Exercise
Reproduce the records verbatim from their beginning up to and including the line that contains "point(113,7)", leaving the pictures out of your copy.
::::::::::
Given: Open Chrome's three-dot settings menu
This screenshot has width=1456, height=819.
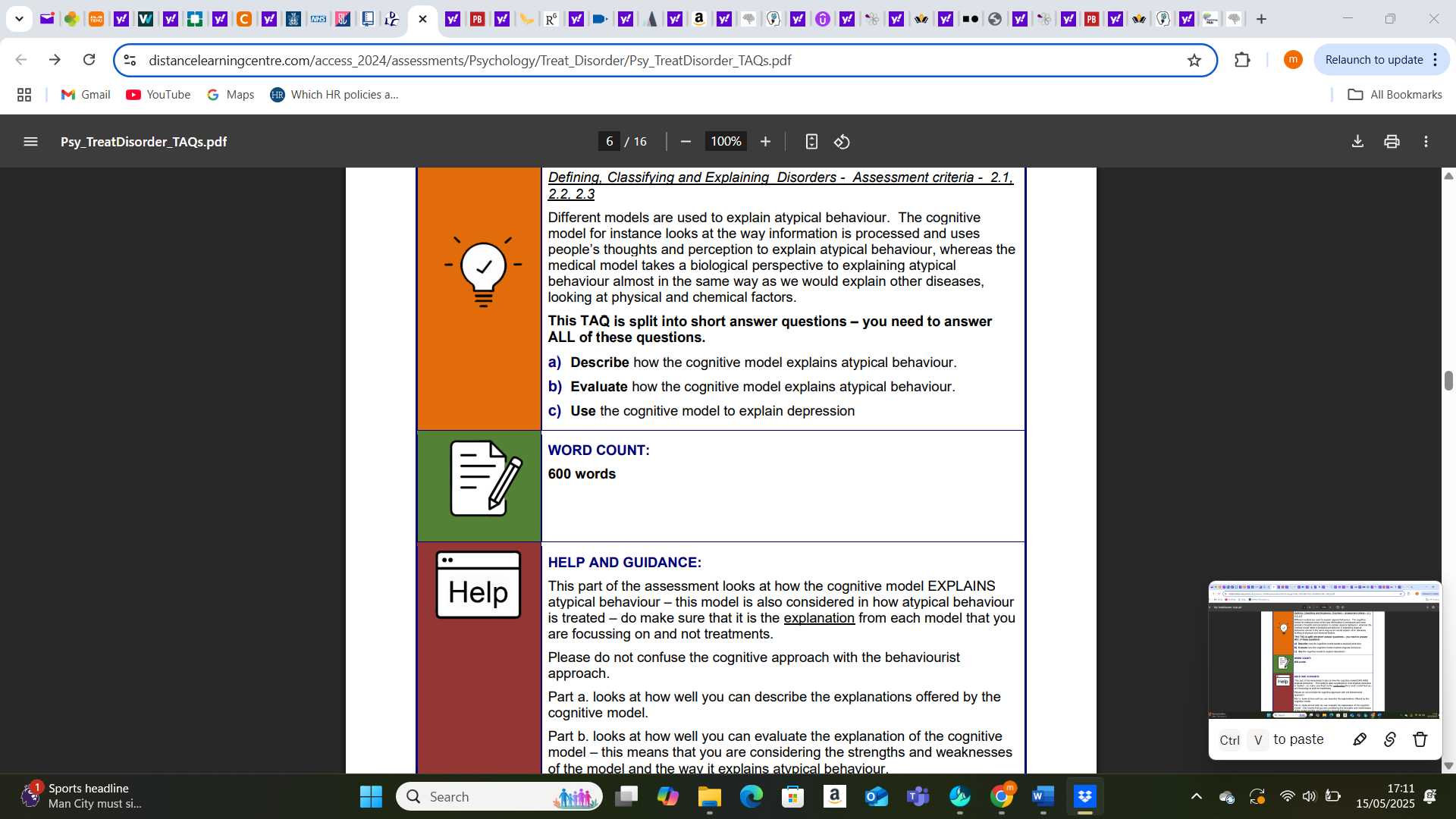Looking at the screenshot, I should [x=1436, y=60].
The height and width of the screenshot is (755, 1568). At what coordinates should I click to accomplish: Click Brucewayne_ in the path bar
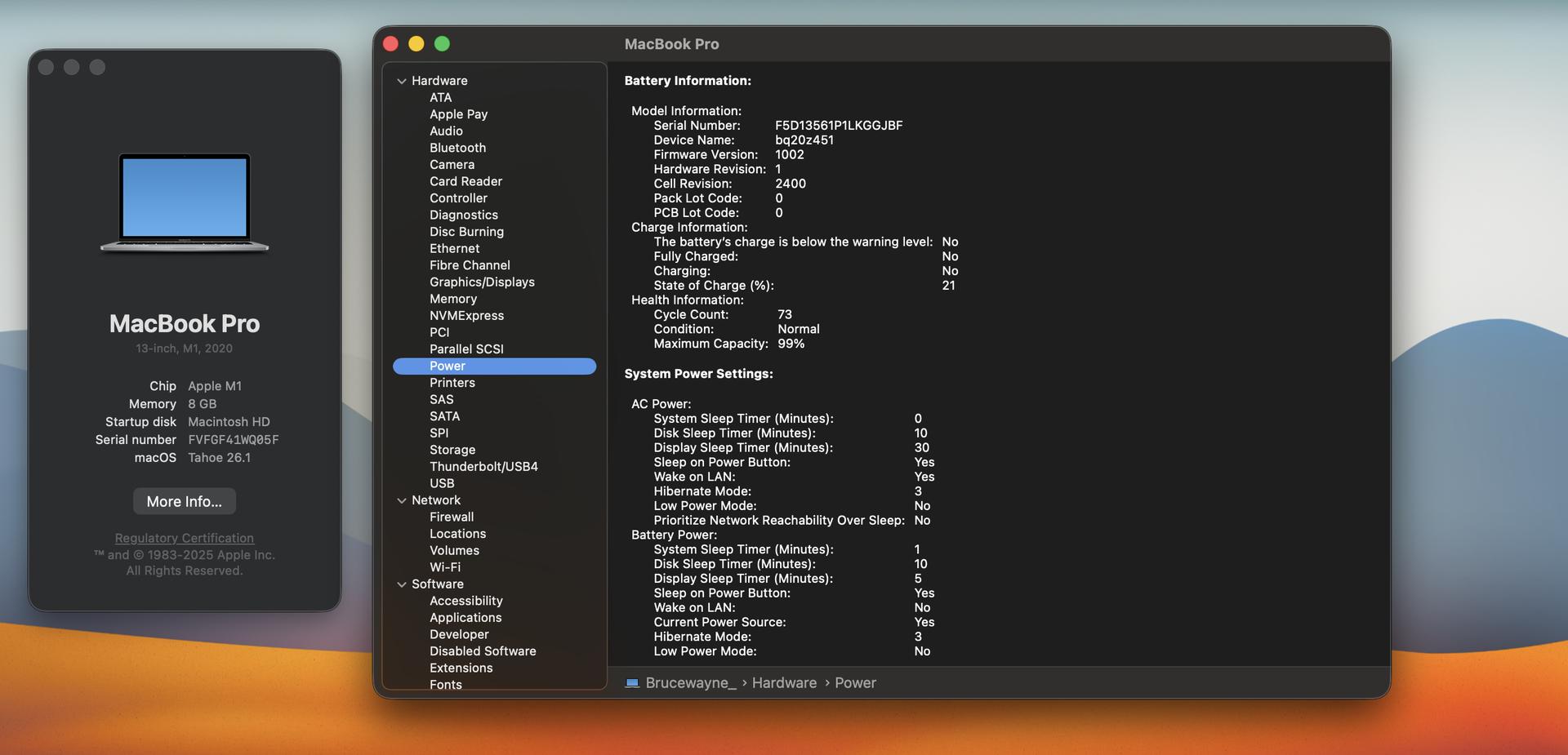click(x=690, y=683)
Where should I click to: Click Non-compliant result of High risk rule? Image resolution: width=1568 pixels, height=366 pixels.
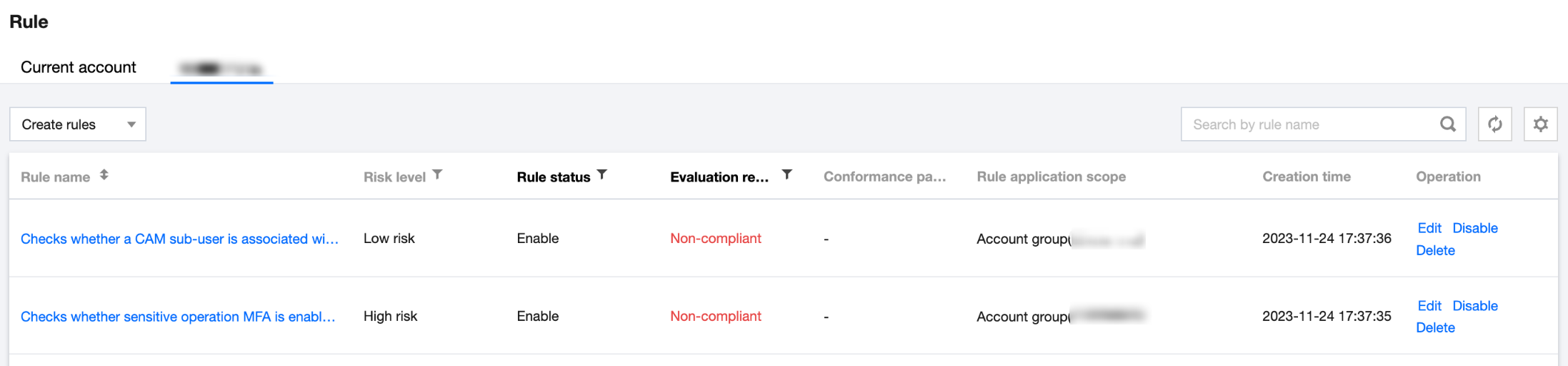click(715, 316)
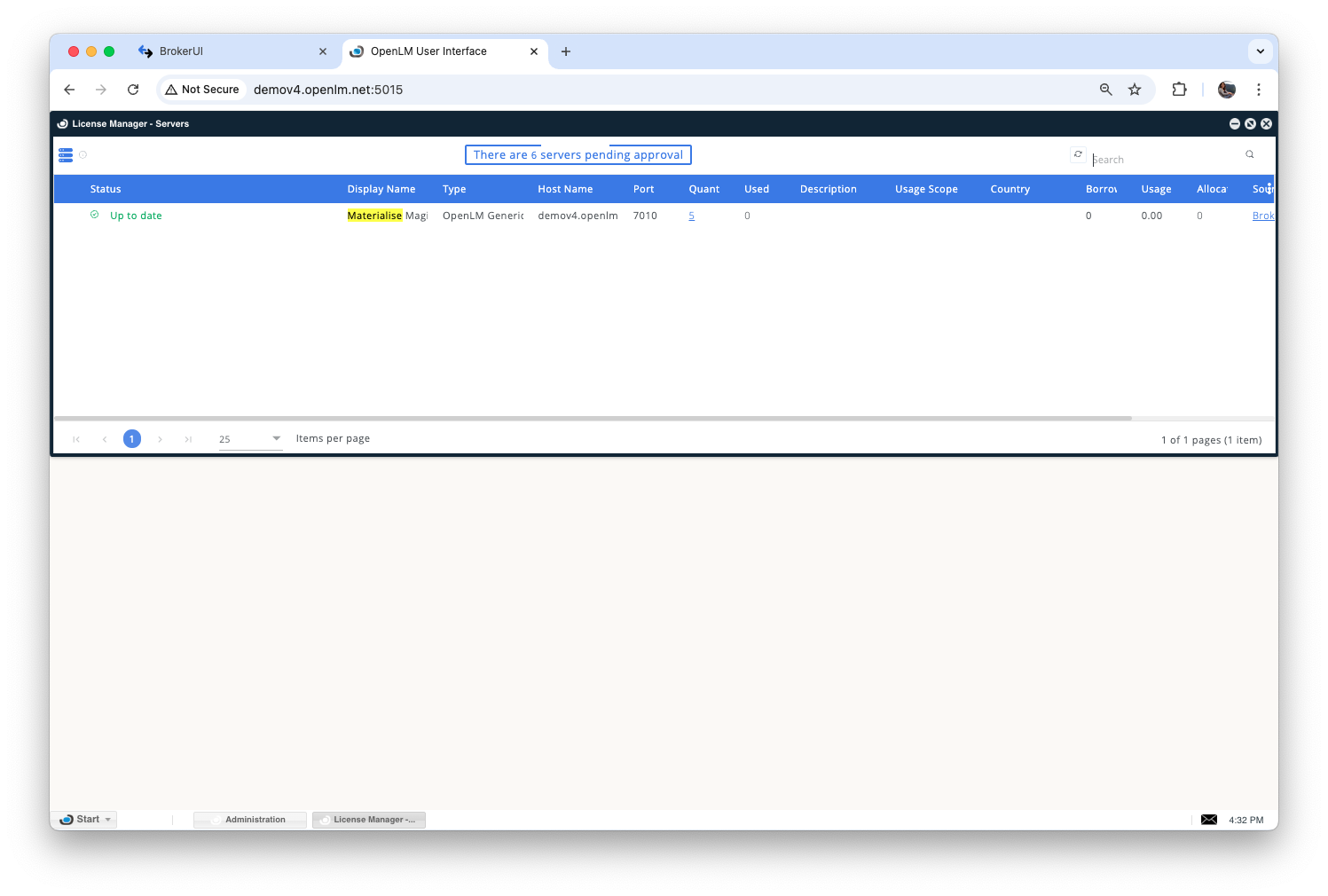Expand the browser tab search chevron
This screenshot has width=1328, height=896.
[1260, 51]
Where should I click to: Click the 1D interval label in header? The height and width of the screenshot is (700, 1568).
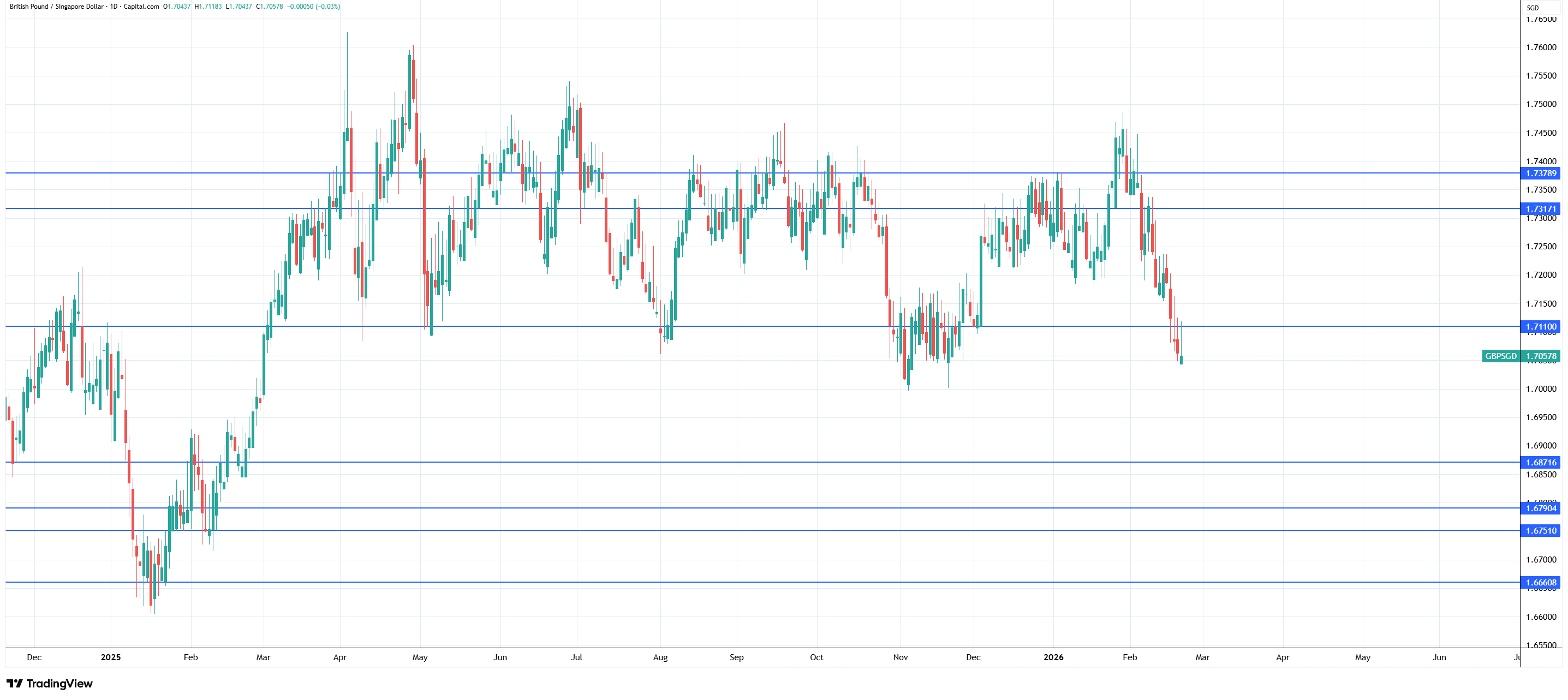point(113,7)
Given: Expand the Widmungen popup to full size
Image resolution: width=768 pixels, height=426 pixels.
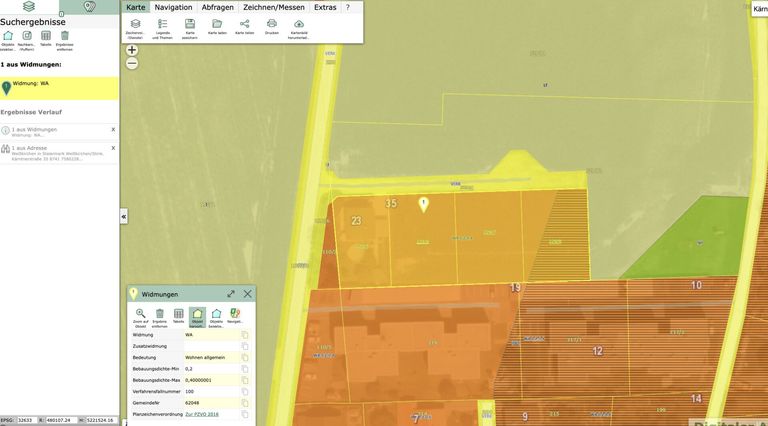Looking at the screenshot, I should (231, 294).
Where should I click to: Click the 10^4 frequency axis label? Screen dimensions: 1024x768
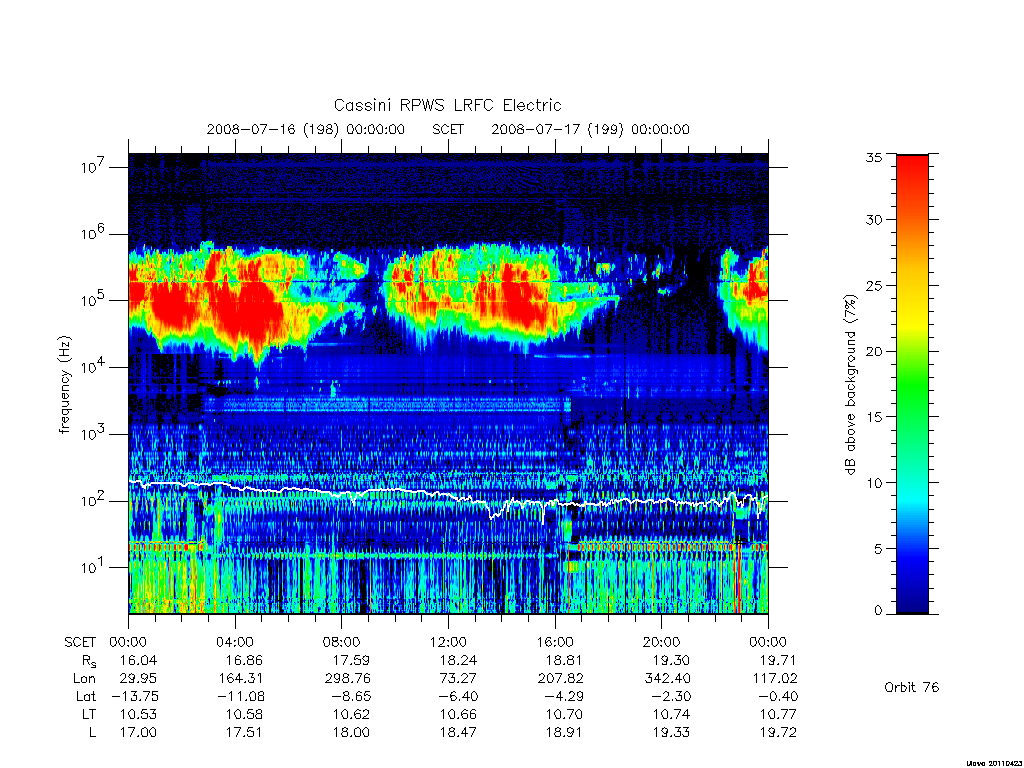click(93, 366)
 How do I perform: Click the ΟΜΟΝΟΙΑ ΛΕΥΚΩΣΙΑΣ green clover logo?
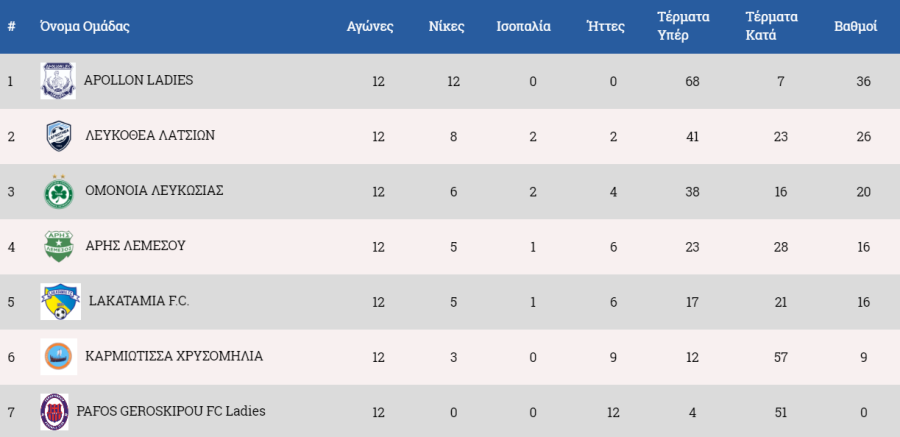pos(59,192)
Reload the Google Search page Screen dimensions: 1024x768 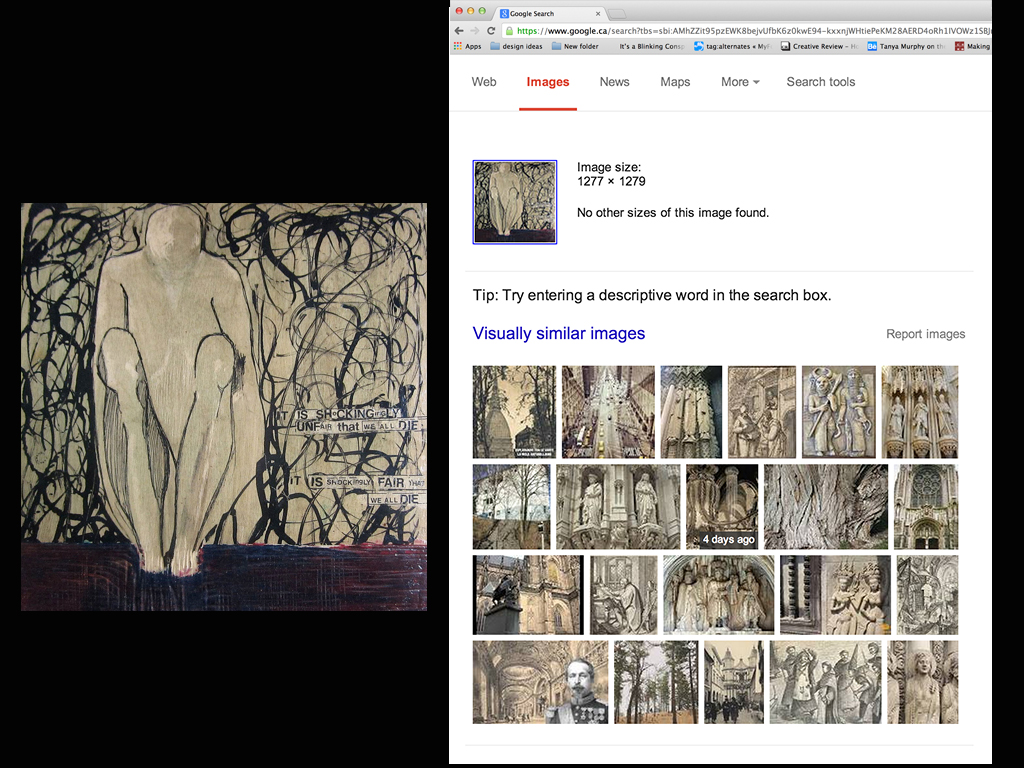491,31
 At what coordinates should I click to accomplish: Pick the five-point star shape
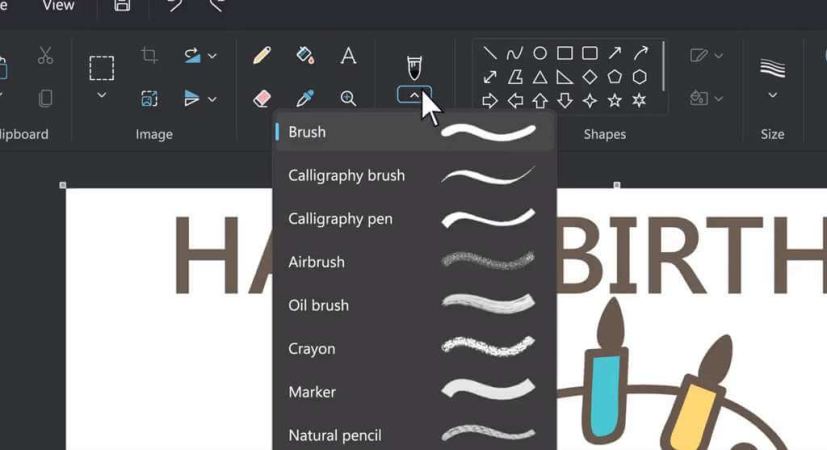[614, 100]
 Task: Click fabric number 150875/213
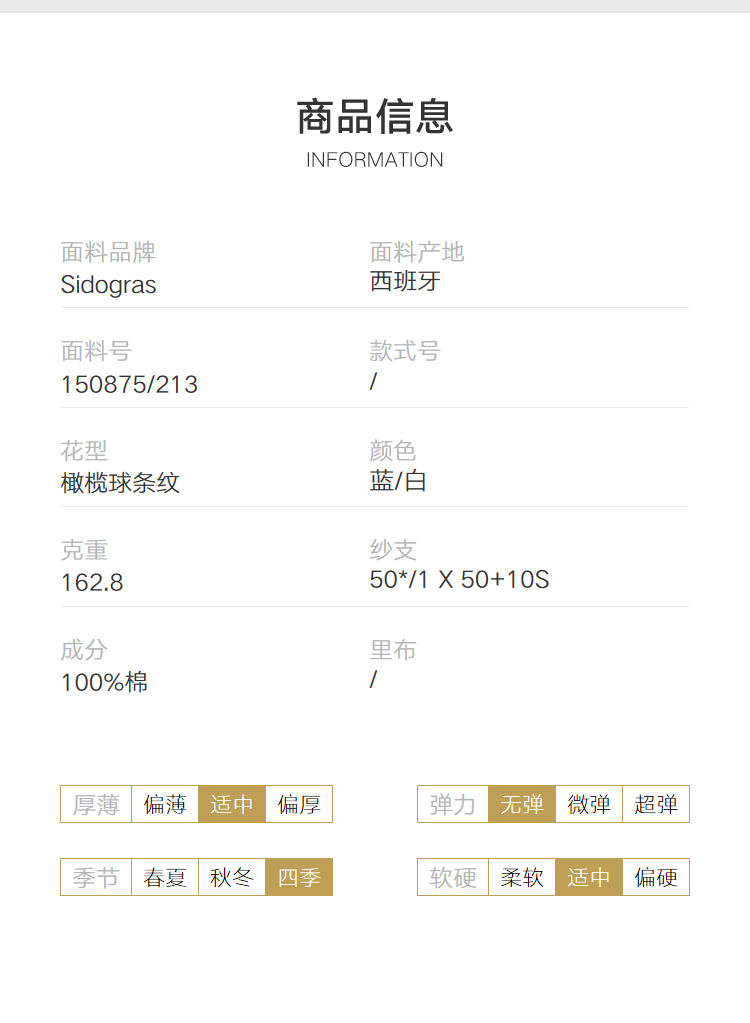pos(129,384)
::::::::::
The answer
Given: Open Chrome's three-dot settings menu
This screenshot has width=1456, height=819.
Looking at the screenshot, I should [x=1436, y=60].
The height and width of the screenshot is (755, 1568). At what coordinates should I click to accomplish: Click Brucewayne_ in the path bar
click(x=690, y=683)
Where should I click to: Click Non-compliant result of High risk rule? Image resolution: width=1568 pixels, height=366 pixels.
click(715, 316)
Expand the browser tab search chevron
This screenshot has width=1328, height=896.
[1260, 51]
Where should I click to: Click the 1D interval label in header? The height and width of the screenshot is (700, 1568).
point(113,7)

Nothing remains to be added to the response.